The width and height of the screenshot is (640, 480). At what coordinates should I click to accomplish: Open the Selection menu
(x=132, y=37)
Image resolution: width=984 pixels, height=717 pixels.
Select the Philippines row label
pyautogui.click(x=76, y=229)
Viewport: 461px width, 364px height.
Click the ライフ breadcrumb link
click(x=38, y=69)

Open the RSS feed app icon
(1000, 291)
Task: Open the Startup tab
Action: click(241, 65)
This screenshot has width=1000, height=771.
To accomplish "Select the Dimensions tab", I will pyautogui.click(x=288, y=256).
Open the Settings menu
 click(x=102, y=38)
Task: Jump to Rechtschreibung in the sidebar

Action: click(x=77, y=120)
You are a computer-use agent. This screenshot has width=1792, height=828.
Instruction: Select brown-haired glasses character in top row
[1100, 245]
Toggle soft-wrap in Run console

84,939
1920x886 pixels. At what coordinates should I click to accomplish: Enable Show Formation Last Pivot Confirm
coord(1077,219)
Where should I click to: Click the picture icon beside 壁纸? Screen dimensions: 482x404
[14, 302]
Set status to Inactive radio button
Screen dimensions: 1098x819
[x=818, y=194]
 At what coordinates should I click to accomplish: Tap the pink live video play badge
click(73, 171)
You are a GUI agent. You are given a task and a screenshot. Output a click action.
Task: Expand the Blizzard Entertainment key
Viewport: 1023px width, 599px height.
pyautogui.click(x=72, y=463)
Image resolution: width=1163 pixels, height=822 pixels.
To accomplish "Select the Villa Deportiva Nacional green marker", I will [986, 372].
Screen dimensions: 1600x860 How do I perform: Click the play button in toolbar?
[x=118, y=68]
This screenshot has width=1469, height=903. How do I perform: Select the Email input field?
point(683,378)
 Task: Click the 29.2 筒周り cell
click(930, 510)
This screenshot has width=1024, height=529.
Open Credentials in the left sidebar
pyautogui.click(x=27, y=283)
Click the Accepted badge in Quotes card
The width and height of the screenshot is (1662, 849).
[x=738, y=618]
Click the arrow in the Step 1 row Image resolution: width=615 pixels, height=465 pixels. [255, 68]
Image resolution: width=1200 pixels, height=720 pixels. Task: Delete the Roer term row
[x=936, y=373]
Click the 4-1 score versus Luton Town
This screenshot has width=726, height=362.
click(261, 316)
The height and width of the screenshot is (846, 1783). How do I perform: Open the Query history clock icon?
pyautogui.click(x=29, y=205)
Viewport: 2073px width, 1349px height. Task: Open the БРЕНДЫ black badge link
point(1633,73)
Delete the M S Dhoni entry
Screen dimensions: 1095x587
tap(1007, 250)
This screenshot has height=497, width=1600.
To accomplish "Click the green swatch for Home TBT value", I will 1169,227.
§
Required action
Retype the material word for word. Add nothing to it.

Finished exercise
The width and height of the screenshot is (640, 480). At what coordinates should I click to accomplish: Open the Selection menu
(x=132, y=37)
Image resolution: width=984 pixels, height=717 pixels.
Select the Philippines row label
pyautogui.click(x=76, y=229)
Viewport: 461px width, 364px height.
Click the ライフ breadcrumb link
click(x=38, y=69)

Open the RSS feed app icon
(1000, 291)
Task: Open the Startup tab
Action: click(241, 65)
This screenshot has width=1000, height=771.
To accomplish "Select the Dimensions tab", I will pyautogui.click(x=288, y=256).
Open the Settings menu
 click(x=102, y=38)
Task: Jump to Rechtschreibung in the sidebar

Action: click(x=77, y=120)
You are a computer-use agent. This screenshot has width=1792, height=828.
Instruction: Select brown-haired glasses character in top row
[1100, 245]
Toggle soft-wrap in Run console

84,939
1920x886 pixels. At what coordinates should I click to accomplish: Enable Show Formation Last Pivot Confirm
coord(1077,219)
Where should I click to: Click the picture icon beside 壁纸? Screen dimensions: 482x404
[14, 302]
Set status to Inactive radio button
Screen dimensions: 1098x819
[x=818, y=194]
 At what coordinates should I click to accomplish: Tap the pink live video play badge
click(73, 171)
You are a GUI agent. You are given a task and a screenshot. Output a click action.
Task: Expand the Blizzard Entertainment key
Viewport: 1023px width, 599px height.
pyautogui.click(x=72, y=463)
Image resolution: width=1163 pixels, height=822 pixels.
To accomplish "Select the Villa Deportiva Nacional green marker", I will [986, 372].
Screen dimensions: 1600x860 How do I perform: Click the play button in toolbar?
[x=118, y=68]
This screenshot has width=1469, height=903. How do I perform: Select the Email input field?
point(683,378)
 Task: Click the 29.2 筒周り cell
click(930, 510)
This screenshot has width=1024, height=529.
Open Credentials in the left sidebar
pyautogui.click(x=27, y=283)
Click the Accepted badge in Quotes card
The width and height of the screenshot is (1662, 849).
[x=738, y=618]
Click the arrow in the Step 1 row Image resolution: width=615 pixels, height=465 pixels. [255, 68]
Image resolution: width=1200 pixels, height=720 pixels. Task: Delete the Roer term row
[x=936, y=373]
Click the 4-1 score versus Luton Town
This screenshot has width=726, height=362.
click(261, 316)
The height and width of the screenshot is (846, 1783). How do I perform: Open the Query history clock icon?
pyautogui.click(x=29, y=205)
Viewport: 2073px width, 1349px height. Task: Open the БРЕНДЫ black badge link
point(1633,73)
Delete the M S Dhoni entry
Screen dimensions: 1095x587
tap(1007, 250)
This screenshot has height=497, width=1600.
To accomplish "Click the green swatch for Home TBT value", I will 1169,227.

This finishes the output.